*** Opening Information provided ***

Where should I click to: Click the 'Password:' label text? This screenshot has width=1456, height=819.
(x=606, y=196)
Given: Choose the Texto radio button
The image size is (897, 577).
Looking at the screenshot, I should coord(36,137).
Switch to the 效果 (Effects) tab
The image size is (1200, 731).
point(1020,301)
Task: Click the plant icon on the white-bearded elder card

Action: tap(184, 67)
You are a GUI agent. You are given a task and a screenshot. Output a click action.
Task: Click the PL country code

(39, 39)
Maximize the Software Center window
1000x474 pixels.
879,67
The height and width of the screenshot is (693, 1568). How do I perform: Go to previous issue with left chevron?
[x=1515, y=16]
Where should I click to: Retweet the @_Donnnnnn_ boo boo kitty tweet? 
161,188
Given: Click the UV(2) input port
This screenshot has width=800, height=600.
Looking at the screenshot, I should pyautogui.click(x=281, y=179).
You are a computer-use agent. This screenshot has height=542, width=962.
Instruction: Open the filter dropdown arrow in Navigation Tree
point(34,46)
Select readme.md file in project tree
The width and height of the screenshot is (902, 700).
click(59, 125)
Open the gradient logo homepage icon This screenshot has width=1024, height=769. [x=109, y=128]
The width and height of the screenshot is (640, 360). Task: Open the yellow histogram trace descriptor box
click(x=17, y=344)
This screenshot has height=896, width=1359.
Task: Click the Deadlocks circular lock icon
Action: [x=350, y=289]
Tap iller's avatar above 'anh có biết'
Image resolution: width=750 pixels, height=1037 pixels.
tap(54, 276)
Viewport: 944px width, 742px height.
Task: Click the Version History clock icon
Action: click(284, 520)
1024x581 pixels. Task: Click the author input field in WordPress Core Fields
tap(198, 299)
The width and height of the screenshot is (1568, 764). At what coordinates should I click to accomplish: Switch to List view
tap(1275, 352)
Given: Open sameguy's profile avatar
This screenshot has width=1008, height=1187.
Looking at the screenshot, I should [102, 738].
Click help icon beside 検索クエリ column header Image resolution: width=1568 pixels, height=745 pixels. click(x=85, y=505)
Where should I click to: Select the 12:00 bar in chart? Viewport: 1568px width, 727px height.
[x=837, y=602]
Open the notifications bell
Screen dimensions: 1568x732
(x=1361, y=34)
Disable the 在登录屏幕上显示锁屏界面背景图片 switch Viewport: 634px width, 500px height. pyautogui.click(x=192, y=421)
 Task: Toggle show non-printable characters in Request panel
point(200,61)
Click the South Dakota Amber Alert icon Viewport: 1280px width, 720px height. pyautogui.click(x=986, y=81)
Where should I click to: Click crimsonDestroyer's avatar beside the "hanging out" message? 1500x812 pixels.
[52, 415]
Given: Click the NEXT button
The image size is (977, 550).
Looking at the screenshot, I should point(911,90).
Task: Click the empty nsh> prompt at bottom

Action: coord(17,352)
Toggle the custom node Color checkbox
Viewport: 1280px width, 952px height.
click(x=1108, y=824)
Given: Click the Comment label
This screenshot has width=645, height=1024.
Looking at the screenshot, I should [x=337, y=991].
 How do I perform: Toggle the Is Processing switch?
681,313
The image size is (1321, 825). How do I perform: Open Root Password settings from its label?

*** Closing Information provided ***

Lines with the word "agent": copy each one from the data above.

You are a GUI agent. You are given a task and a screenshot. Output a click action.
You are a computer-use agent. This screenshot has height=542, width=962.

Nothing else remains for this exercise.